Da Formiche.net del 2 luglio
Forse in pochi sanno che l’importo stimato del sostegno finanziario dell’Italia ai Paesi dell’Unione monetaria europea, nel 2014, si aggira intorno ai 61 miliardi e che l’Italia è stata, nel 2013, il terzo contributore dopo la Germania e la Francia. Questa riflessione è utile per mettere a fuoco impegni e responsabilità che l’appartenenza all’ue richiede, ma anche rivendicare, con maggiore consapevolezza, il ruolo non secondario del nostro Paese. Mentre imperversano, non solo in Italia, forti polemiche, spesso preconcette, sull’euro e sull’Europa, quando da noi si continuano a fare sacrifici anche con alte imposte, occorre razionalmente evitare i luoghi comuni e domandarsi quali correzioni possano essere costruttivamente poste in essere per sviluppare una nuova Europa più unita, solidale e vicina alle popolazioni.

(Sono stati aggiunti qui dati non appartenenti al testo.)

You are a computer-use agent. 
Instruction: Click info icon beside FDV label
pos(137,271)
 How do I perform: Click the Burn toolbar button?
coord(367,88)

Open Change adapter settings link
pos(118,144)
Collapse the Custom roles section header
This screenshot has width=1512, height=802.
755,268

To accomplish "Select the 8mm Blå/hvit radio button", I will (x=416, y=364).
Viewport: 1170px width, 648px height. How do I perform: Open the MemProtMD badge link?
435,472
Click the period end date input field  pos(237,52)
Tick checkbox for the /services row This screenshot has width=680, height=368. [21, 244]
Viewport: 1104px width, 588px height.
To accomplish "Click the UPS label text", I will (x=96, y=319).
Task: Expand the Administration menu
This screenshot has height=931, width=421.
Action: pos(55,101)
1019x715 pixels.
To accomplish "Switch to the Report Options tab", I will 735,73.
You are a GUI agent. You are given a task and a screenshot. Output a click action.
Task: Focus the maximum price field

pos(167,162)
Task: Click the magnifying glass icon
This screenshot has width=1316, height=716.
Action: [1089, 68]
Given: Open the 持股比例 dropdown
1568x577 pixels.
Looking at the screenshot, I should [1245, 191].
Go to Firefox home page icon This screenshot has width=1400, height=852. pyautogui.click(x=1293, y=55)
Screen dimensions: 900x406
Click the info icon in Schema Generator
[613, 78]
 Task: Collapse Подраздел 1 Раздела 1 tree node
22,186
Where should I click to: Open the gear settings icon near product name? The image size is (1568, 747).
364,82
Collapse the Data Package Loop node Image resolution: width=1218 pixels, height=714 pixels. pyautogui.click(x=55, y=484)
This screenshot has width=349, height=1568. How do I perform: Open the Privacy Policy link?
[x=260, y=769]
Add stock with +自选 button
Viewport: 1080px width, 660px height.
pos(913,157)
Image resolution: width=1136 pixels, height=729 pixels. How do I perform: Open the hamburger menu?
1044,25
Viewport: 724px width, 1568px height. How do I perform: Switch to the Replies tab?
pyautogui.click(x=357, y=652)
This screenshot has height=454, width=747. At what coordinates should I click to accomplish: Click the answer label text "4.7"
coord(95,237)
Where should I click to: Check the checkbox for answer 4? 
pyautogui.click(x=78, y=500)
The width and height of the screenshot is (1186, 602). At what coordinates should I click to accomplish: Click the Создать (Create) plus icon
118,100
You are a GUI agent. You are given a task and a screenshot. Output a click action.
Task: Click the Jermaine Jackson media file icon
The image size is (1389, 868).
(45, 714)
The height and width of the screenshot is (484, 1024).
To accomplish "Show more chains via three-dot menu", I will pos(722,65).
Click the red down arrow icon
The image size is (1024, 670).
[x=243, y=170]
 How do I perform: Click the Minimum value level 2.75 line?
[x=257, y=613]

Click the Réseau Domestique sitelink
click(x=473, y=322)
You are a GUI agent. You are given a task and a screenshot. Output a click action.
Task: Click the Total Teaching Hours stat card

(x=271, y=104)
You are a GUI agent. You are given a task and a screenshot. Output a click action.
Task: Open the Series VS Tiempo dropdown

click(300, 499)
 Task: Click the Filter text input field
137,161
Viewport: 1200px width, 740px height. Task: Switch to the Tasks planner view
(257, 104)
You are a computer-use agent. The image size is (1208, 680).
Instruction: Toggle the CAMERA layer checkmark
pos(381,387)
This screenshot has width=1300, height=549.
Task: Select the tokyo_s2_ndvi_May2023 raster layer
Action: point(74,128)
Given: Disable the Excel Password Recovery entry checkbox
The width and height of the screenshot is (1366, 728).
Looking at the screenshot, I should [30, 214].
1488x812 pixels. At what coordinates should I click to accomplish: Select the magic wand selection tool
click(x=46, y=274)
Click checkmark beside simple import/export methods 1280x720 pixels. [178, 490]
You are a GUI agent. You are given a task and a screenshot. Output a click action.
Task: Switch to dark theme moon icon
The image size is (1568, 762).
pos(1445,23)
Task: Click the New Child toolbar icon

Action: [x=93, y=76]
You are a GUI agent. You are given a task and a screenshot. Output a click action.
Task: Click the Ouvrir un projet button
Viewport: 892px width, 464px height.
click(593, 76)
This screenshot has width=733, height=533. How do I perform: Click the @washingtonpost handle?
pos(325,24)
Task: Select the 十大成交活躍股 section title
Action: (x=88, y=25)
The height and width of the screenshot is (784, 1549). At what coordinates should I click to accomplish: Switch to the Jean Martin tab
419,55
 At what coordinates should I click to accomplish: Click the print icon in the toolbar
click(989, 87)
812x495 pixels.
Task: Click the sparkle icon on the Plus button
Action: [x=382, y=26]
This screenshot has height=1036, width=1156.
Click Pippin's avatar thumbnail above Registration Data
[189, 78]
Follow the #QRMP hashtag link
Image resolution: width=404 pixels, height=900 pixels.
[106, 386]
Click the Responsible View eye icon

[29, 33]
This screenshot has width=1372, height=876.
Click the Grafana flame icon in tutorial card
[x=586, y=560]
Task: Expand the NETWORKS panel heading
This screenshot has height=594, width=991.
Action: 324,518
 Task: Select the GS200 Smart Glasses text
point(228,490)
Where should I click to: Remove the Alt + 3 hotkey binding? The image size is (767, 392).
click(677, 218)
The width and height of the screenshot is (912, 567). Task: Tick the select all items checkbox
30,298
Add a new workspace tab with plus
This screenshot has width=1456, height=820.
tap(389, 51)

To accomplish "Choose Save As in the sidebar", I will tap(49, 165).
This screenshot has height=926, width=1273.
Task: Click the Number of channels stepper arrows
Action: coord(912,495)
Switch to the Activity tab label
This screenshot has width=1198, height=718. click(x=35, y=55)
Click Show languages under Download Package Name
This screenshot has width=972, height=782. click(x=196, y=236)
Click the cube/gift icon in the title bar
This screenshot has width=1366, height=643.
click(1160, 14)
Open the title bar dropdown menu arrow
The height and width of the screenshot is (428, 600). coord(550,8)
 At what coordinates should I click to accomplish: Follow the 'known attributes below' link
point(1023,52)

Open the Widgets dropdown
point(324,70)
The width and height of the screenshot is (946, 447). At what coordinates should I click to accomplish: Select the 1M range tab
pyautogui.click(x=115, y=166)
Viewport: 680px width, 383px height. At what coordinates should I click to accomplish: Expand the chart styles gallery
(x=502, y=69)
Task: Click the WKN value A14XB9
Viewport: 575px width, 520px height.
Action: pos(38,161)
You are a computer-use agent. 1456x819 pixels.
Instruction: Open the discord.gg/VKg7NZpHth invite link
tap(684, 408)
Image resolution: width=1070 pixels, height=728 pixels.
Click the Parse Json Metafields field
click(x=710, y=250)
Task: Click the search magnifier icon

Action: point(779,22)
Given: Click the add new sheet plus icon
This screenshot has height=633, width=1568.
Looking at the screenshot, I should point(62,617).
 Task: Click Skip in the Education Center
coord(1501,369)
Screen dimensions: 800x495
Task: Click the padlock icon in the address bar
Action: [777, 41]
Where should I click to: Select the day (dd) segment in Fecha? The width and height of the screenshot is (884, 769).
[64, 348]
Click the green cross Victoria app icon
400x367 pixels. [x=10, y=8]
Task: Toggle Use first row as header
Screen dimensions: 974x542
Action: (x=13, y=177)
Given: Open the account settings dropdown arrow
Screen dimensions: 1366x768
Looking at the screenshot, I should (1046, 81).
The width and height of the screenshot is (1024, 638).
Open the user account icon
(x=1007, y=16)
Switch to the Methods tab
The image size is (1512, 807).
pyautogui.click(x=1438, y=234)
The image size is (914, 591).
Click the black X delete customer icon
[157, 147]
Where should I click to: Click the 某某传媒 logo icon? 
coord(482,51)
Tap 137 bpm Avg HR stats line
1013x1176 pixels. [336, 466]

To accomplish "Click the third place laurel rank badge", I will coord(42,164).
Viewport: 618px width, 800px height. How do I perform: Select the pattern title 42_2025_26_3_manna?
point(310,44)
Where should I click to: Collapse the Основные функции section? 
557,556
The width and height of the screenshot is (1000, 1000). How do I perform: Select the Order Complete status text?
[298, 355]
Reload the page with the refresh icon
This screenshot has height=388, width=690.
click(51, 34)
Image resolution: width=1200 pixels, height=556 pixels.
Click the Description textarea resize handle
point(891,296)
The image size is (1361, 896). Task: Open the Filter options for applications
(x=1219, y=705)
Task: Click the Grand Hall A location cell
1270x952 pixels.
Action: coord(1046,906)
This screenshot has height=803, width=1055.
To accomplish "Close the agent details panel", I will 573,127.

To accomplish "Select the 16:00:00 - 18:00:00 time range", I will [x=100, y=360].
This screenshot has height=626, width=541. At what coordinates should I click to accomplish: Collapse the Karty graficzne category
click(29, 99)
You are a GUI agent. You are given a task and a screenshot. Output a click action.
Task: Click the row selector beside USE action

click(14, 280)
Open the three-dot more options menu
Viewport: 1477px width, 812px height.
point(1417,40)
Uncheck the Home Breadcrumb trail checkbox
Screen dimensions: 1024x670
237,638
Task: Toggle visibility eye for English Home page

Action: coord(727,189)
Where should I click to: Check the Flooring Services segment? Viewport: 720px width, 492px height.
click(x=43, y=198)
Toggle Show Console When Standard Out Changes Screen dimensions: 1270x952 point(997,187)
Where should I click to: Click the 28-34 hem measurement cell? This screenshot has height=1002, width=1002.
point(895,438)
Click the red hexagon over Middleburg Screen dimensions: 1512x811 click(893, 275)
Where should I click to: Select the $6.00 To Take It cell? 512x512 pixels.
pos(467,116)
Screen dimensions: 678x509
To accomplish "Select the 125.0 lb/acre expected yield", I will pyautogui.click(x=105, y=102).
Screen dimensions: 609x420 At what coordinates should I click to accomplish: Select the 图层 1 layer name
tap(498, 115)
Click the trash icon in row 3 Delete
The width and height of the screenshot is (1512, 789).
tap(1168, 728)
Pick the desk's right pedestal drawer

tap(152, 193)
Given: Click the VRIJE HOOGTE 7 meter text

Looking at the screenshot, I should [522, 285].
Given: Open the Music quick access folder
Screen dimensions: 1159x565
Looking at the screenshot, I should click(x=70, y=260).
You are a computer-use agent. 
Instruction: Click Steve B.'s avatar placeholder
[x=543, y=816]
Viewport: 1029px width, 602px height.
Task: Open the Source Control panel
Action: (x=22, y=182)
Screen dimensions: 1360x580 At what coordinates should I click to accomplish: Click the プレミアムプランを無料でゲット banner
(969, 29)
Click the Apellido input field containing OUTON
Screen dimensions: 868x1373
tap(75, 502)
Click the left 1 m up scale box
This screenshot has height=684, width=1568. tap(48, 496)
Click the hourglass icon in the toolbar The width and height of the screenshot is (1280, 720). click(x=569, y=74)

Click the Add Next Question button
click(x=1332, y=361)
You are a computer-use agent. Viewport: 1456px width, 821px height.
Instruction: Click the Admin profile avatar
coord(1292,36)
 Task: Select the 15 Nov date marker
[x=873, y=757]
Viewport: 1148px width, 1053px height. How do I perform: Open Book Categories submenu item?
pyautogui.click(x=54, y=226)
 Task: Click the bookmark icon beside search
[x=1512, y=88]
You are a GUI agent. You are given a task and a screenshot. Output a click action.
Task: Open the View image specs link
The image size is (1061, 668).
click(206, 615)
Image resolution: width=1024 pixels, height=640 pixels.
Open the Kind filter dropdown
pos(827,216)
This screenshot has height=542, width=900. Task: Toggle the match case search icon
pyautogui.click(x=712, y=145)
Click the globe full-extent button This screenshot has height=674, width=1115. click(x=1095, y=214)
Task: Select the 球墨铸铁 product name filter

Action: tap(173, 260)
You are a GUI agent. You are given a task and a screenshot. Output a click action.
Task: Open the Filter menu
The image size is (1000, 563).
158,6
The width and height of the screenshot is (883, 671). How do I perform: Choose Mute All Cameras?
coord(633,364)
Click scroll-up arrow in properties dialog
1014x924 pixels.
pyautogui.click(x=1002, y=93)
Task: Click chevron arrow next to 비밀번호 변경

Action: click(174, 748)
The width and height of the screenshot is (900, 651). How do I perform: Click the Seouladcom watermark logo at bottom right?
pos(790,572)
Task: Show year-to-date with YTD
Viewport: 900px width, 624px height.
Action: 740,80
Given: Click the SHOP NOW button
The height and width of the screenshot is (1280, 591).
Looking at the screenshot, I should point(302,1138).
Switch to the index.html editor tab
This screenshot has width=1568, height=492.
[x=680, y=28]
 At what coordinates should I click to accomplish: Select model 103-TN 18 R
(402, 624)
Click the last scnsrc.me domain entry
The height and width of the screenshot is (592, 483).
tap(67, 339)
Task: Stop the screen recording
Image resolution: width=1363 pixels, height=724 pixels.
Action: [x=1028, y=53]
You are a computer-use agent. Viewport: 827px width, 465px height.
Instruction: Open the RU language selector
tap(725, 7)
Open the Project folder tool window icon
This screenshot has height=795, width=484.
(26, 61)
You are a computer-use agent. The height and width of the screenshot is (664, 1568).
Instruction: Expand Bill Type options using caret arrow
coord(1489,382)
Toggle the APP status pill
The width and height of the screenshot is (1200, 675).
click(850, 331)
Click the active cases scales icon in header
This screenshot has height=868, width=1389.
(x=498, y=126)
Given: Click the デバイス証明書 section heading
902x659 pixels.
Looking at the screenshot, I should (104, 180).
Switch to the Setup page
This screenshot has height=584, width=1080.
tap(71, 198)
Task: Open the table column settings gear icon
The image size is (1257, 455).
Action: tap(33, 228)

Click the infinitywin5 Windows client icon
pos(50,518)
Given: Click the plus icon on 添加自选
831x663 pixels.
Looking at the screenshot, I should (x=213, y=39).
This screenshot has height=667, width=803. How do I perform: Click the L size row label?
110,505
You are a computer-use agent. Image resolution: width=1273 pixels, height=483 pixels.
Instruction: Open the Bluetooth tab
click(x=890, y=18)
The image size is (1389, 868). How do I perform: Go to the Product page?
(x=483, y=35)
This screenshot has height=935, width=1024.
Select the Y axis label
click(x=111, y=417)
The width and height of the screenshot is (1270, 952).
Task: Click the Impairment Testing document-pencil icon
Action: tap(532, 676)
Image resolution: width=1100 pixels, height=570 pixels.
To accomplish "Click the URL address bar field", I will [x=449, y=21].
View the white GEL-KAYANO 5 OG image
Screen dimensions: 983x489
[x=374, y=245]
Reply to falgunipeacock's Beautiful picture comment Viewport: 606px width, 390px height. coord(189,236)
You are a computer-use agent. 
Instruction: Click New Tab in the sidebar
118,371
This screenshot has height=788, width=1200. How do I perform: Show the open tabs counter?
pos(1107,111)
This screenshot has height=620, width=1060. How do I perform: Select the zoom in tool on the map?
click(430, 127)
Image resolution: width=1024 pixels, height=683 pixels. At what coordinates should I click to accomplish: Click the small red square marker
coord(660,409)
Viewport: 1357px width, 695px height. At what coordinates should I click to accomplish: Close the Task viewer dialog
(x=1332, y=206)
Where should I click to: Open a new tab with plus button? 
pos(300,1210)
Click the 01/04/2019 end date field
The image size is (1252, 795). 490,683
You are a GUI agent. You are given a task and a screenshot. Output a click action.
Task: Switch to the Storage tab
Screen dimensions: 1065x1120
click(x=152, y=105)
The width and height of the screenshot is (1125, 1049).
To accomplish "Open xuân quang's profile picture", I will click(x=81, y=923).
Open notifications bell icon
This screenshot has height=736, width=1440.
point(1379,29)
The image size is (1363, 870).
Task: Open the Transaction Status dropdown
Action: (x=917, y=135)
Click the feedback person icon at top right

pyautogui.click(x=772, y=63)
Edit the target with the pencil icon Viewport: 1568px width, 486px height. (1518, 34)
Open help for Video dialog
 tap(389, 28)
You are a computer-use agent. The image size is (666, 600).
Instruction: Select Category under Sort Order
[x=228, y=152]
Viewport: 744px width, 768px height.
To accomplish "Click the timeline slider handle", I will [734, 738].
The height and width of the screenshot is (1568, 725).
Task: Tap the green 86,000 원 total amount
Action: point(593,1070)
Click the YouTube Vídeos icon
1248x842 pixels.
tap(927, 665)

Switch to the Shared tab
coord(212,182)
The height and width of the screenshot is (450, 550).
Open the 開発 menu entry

Il progressivo consolidamento del disegno dell’Unione bancaria impone di riconoscere e affermare con decisione quanto l’Italia ha dato a questa Europa. Un esempio su cui riflettere è quello dell’esperienza sui sostegni finanziari ai Paesi dell’Unione monetaria europea. Al 2013 il contributo dell’Italia a sostegno di essi è risultato di 55,6 miliardi di euro, per 10 miliardi in prestiti, per 34,1 miliardi di euro attraverso il Fondo europeo di stabilità finanziaria – fesf – e per 11,5 attraverso il Meccanismo europeo di stabilità – esm. 66 A fine 2014 l’importo stimato del sostegno finanziario dell’Italia ai Paesi dell’Unione monetaria europea ammonta a circa 61 miliardi. Insomma, nel 2013 l’Italia è stata il terzo contributore, superata soltanto dalla Germania (con 77,3 miliardi di euro) e dalla Francia (58 miliardi di euro).
Cinque sono stati i Paesi che hanno ottenuto assistenza dai due fondi e hanno ricevuto più di quanto abbiano versato. L’Italia è stata solamente contribuente di tali fondi, senza aver utilizzato alcunché. Ciò evidenzia in modo più emblematico come, pur vivendo nel 2013 ancora una gravissima crisi, l’Unione monetaria europea è costata all’Italia, che non ha beneficiato di sostegni. Lo stesso scenario lo osserviamo nell’economia bancaria.
Il nuovo «fondo salvabanche» (Fondo di risoluzione europeo, srf) recentemente messo a punto dall’ue, non utilizzerà in alcun modo fondi pubblici, ma solamente risorse delle banche e dei rispettivi azionisti, obbligazionisti e depositanti. Insomma, il «salvabanche» seguirà l’esempio italiano di questi anni che non ha visto alcun soggetto pubblico nella Repubblica italiana versare anche un solo euro a favore di banche, tutte private e che hanno realizzato assai ingenti aumenti di capitale con benefici sia negli impegnativi «esami» europei del 2014, sia per favorire l’aumento dei prestiti a imprese e famiglie.
L’Europa è una conquista fondamentale da difendere con coraggio e decisione, ma non in modo acritico. Per realizzare una nuova Europa, per vedere riconosciuto il ruolo italiano è necessario quindi partire facendo un bilancio critico anche dell’esperienza realizzata da questi meccanismi e porre in essere le necessarie correzioni.